You may be hearing a lot of grim speculation about the job market right now: that hiring will not pick up until late 2012; that you need to be employed to get a new job; that salaries are not going back to pre-recession levels; or that permanent jobs are permanently gone. While there is no absolute certainty that any of this is true, I was told by recruiters back in 2006 that contracting would be the new work style. This seems to be true. I’ve had more luck getting contract work than a full-time, in-house position as a writer.

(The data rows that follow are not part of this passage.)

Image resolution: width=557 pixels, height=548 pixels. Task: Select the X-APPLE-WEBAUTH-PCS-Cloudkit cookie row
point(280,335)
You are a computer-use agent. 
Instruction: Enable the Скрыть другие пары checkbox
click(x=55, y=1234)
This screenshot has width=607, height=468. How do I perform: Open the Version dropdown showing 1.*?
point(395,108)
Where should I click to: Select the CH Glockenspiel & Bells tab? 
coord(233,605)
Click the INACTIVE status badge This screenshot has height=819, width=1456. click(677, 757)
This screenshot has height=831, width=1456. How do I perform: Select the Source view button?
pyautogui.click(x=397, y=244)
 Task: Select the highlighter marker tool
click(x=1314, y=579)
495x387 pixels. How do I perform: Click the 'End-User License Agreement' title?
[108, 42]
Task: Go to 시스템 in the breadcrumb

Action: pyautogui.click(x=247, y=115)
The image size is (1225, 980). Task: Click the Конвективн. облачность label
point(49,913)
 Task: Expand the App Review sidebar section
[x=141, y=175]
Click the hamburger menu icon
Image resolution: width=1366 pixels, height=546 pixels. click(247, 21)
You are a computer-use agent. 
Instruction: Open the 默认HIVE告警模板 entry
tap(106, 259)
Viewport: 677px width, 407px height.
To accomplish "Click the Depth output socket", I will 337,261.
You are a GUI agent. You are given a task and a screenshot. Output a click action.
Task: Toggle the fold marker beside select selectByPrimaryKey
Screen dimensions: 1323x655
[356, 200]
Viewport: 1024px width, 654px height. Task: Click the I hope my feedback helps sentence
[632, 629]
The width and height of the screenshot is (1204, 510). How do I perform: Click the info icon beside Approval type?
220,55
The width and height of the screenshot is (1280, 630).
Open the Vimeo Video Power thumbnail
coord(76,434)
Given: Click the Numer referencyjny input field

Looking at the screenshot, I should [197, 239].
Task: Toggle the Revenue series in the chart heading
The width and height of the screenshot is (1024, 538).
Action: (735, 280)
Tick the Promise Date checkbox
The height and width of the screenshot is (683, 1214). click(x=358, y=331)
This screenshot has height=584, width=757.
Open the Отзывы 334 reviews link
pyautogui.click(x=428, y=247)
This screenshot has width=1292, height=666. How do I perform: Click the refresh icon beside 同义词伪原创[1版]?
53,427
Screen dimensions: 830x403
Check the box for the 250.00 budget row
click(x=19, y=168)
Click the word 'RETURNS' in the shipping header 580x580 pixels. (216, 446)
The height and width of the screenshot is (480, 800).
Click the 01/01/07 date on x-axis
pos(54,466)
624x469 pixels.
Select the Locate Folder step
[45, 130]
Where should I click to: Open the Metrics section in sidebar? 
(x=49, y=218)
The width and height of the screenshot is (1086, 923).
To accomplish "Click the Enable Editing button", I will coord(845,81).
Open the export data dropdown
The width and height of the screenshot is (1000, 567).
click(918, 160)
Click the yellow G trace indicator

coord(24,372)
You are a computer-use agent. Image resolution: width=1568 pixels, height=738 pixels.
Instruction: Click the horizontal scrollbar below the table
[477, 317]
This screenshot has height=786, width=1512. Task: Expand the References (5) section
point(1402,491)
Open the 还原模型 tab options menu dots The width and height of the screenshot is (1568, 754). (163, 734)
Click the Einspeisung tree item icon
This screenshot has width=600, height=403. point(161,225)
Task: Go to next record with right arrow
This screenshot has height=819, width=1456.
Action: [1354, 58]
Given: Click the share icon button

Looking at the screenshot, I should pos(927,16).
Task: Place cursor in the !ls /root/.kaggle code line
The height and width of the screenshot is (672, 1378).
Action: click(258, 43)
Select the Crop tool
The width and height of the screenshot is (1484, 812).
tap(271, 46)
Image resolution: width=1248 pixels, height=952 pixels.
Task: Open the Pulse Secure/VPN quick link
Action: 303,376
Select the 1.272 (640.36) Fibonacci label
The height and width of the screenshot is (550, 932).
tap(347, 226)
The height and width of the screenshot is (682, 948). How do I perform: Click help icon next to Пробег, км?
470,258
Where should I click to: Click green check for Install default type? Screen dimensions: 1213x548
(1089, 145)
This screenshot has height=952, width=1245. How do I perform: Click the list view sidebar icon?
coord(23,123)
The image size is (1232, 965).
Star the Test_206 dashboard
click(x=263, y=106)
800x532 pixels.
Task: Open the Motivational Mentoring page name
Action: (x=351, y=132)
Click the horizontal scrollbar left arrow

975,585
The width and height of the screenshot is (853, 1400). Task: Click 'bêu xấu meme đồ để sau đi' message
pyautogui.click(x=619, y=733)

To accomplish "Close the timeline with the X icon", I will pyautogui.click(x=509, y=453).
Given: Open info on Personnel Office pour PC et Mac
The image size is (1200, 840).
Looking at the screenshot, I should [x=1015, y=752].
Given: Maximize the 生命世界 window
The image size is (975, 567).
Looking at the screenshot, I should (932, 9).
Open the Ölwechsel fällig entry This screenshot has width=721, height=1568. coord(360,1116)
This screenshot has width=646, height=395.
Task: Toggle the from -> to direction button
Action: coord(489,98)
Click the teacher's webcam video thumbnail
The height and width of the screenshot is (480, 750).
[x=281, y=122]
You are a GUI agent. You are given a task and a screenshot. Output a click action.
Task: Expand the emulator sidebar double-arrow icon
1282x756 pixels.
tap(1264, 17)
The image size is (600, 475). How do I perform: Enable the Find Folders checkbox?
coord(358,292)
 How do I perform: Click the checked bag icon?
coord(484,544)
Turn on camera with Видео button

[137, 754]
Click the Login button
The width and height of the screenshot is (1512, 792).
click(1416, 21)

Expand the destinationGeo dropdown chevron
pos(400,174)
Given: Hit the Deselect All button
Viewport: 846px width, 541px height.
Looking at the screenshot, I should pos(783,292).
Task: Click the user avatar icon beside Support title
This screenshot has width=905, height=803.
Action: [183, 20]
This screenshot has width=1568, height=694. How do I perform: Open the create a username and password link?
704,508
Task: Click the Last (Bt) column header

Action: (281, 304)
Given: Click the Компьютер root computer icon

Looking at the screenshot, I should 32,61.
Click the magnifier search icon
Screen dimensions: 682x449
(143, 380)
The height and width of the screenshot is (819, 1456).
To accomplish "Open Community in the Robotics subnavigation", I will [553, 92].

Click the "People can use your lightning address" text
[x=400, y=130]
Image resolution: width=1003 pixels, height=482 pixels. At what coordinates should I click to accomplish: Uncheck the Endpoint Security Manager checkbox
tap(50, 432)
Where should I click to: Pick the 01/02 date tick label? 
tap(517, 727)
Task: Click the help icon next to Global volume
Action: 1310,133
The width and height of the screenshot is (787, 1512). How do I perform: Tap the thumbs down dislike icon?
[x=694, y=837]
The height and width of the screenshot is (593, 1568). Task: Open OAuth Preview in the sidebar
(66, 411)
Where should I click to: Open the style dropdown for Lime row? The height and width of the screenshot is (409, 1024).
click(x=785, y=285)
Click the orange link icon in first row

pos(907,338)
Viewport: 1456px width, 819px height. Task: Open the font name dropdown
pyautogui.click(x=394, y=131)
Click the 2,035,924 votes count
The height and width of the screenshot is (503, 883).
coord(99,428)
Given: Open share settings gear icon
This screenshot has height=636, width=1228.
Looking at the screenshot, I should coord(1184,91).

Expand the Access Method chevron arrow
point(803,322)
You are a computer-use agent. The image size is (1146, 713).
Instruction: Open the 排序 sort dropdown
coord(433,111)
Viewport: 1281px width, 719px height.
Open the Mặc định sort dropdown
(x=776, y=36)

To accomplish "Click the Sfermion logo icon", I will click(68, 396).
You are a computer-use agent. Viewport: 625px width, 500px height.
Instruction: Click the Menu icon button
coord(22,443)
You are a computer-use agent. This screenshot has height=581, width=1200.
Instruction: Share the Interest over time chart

Contracting is not necessarily a bad idea if your skill sets are in demand and you are willing to set up your own business and work space. The benefits for me have been that I do not need a car or money for car expenses; I can work from home; I can set my own hours; and I can choose which projects to take on. Marketing your skills can be the biggest downside of contracting; however, if you possess good writing skills, for example, your work does the marketing for you. Many contract recruiting agencies or online freelancing companies will also give you the option to buy health insurance. You just have to ensure that you work the minimum number of hours to keep eligibility for health insurance.

Getting paid on time can be another concern. However, if you work through a recruiter, the recruiting agency, rather than the employer, pays you. This may promote on-time, correct payments. As is true for any type of contract, do not sign an employment contract until you understand everything required of you. You may find that you have signed away your rights to arbitration or that you have signed a non-compete clause without realizing it. A non-compete clause may specify that you cannot work for the company’s competitor or within a certain industry for a specified period of time after leaving contract employment. A non-compete clause is illegal in CA and may be illegal in your state. Find out before you sign one.

Should you try contracting? How flexible are you willing to be? Contracting is not that difficult to set up. I started a contract writing business with a laptop. That’s it. You can test the waters by signing up for one contract while you look for something more permanent. It keeps you employed and helps you create a body of work that you can show to potential employers. You may just decide after that first contract that you like the freedom of contracting and want to continue with it.